- A “V-shaped recovery” is possible for Hong Kong’s key stock index, which has fallen 12 per cent in six months
- Hang Seng stock index was the third-biggest loser out of 94 global benchmarks in the past six months, surpassed only by Kazakhstan and Zambia
The Hang Seng Index, the world's third-biggest loser in the past six months, stands to recover its lost ground if Hong Kong can put a quick end to the four months of street protests that are pushing the city's economy into recession, according to research by Morningstar.
"The question is how quickly the government can reinstate confidence," said Morningstar's equity research analysts Philip Zhong and Michael Wu, in an emailed report. "We believe that confidence can return quickly, and a V-shaped recovery is possible given past response."
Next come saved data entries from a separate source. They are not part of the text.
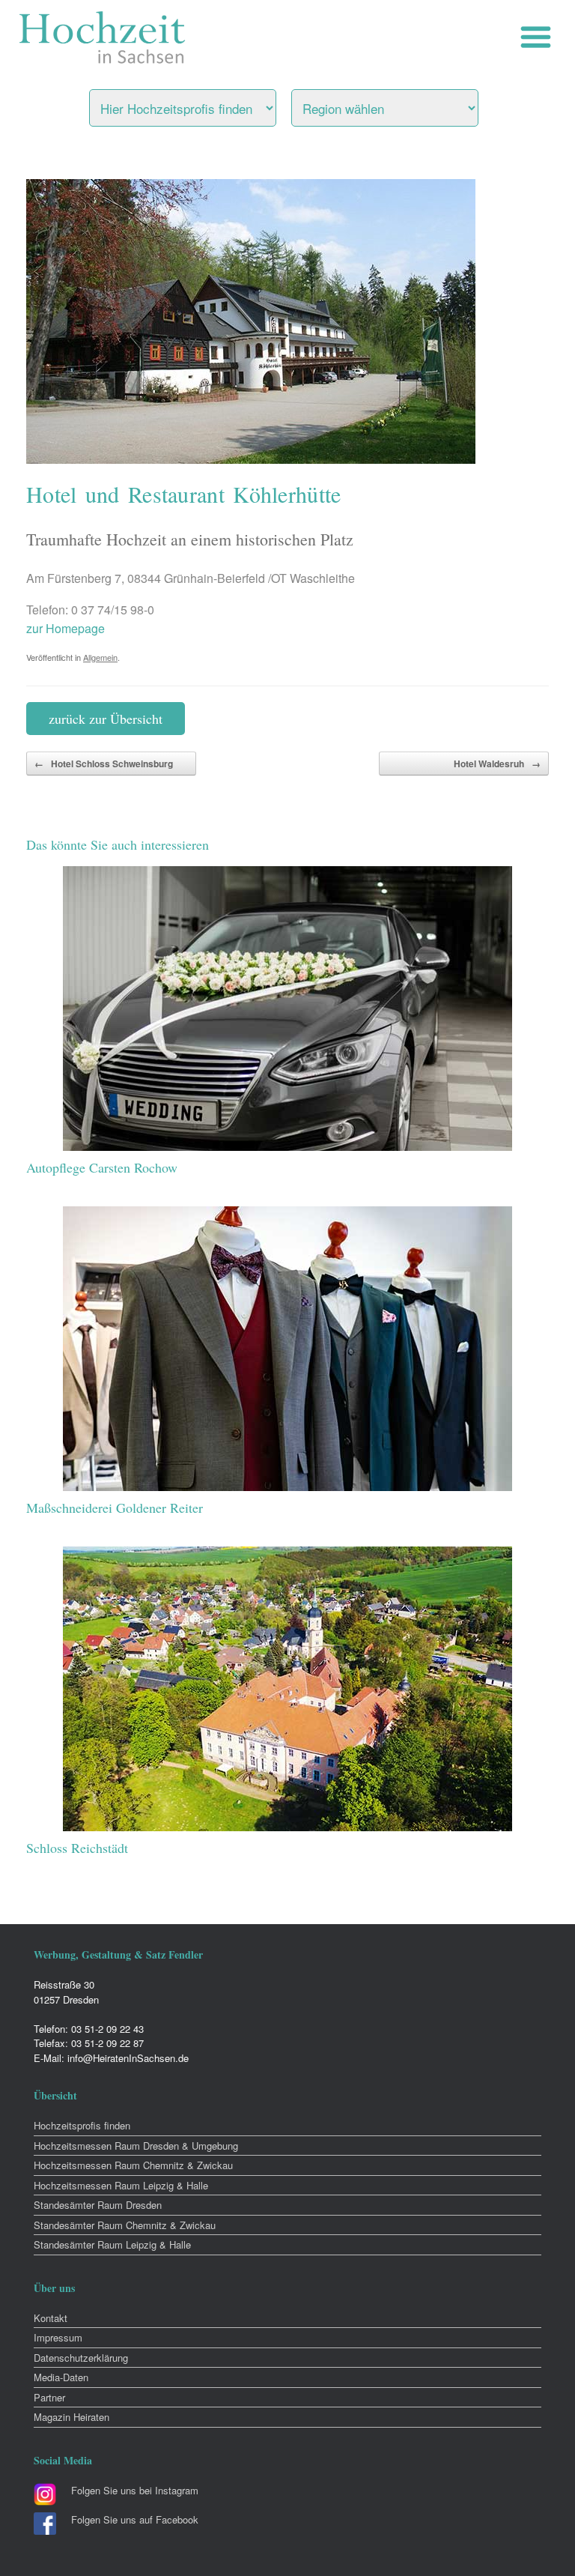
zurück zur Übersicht (105, 719)
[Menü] (539, 37)
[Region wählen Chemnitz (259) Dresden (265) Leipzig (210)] (403, 104)
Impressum (58, 2337)
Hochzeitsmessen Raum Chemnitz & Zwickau (133, 2165)
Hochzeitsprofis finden (82, 2125)
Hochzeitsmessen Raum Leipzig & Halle (121, 2185)
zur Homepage (65, 628)
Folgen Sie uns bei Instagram (134, 2490)
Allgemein (100, 657)
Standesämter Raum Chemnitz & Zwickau (125, 2225)
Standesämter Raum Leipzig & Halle (112, 2244)
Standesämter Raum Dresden (98, 2205)
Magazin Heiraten (71, 2417)
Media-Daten (61, 2377)
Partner (49, 2397)
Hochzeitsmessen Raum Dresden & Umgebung (136, 2145)
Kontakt (50, 2318)
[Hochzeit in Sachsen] (102, 37)
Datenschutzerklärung (81, 2357)
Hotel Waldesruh (497, 763)
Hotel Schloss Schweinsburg (103, 763)
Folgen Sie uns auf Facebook (134, 2519)
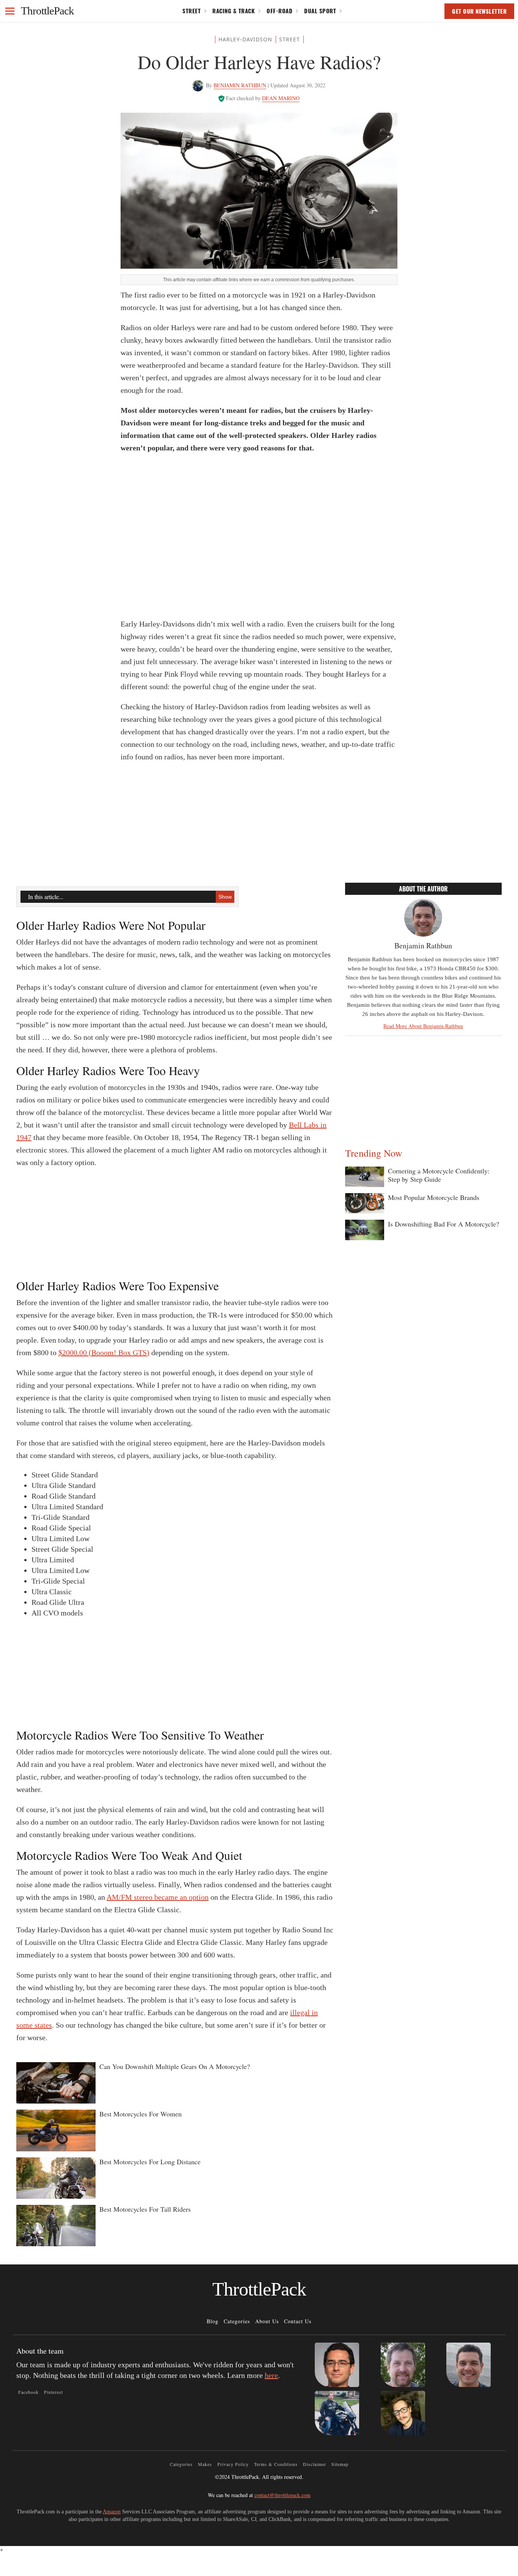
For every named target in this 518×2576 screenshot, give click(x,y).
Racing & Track (233, 10)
Morningstar's bullish forecast is in stark contrast to the sense of doom that has gripped one of the world premier fundraising hubs, as the worst political crisis in Hong Kong's history drives the city's economy to a technical recession in the fiscal third quarter ending in December. Visitors have stayed away from the city, causing retail sales and consumption in the services-dependent economy to plummet.
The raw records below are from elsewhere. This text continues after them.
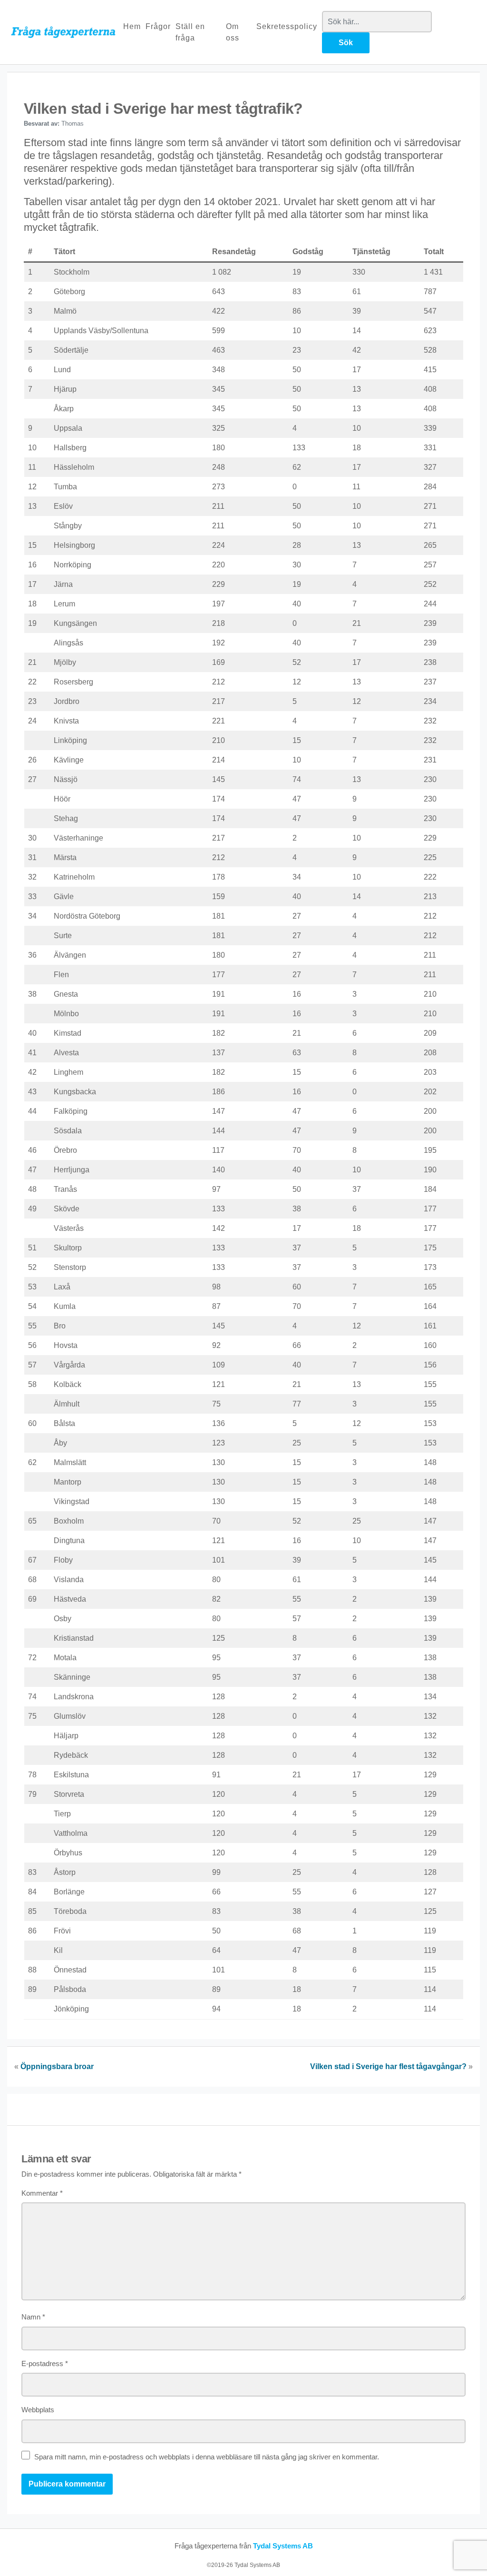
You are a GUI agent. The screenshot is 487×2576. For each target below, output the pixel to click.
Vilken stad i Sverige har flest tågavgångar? (388, 2066)
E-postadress (44, 2363)
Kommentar (42, 2193)
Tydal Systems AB (283, 2546)
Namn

The Hang Seng Index has fallen 12 per cent in six months, while the China Enterprises Index fell 11.2 per cent. Only the benchmarks of Kazakhstan and Zambia did worse than Hong Kong during the period, according to Bloomberg analytics. Real estate developers, which make up 11.4 per cent in combined weight on the Hang Seng Index, were the biggest drivers of the benchmark's decline, Morningstar said.
Help may be at hand, after the Hong Kong Monetary Authority (HKMA) cut a capital buffer to release an estimated HK$300 billion into the financial system to help small and medium enterprises withstand the impending economic downturn. Nine of the city's largest commercial banks were scheduled to meet with the city's de facto central bank to find a process to make it easier for small businesses to obtain financing to tie them over during the slump.
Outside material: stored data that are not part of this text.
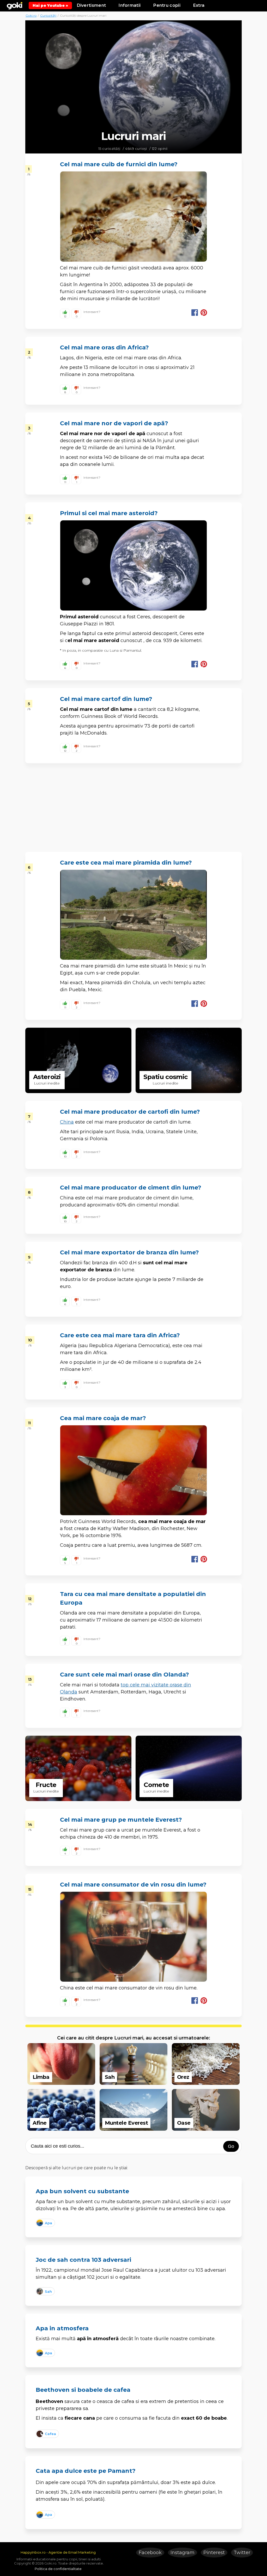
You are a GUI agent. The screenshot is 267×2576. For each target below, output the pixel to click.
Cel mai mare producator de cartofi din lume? (130, 1111)
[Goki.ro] (14, 5)
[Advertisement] (133, 92)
When the city's public order does resume, 10 stocks including the largest real estate developers would stand to gain, Morningstar said, because of their "well-managed exposure to development properties, along with a significant portion of investment properties in China."
Swire Properties, one of the biggest owners and managers of high-end shopping centres and office blocks in Hong Kong, may benefit. The stock has fallen 14 per cent in six months.
Sun Hung Kai Properties (SHKP), Hong Kong's largest developer by market capitalisation, may also be a winner. Shares of the company, owned by the city's third-wealthiest family, have fallen 16.5 per cent during the period.
"We do think that the laggards hit by the protest concerns will recover once protests end, and there are some buying opportunities among these names," Morningstar said.
Bank of China (Hong Kong), a local unit of China's largest bank and one of three currency issuers in the city, is also a good buy, said Morningstar, owing to Hong Kong's status as the main financial gateway to the mainland. BOC Hong Kong, whose branches have been vandalised in four months of street mayhem, have fallen 24.5 per cent in six months, the fourth-biggest loser out of 50 stocks on the Hang Seng Index.
Not everybody agrees. The optimism may be premature, as a clear solution to Hong Kong's chaos and mayhem appear to be illusive, said Bocom International Holdings' managing director Hong Hao.
In a sign of the challenges that remain, the city's Chief Executive Carrie Lam Cheng Yuet-ngor had to abandon her original plan to deliver her much-anticipated policy address in the city's legislature, after opposition lawmakers heckled her speech. Instead, she switched to a video delivery via broadcast television.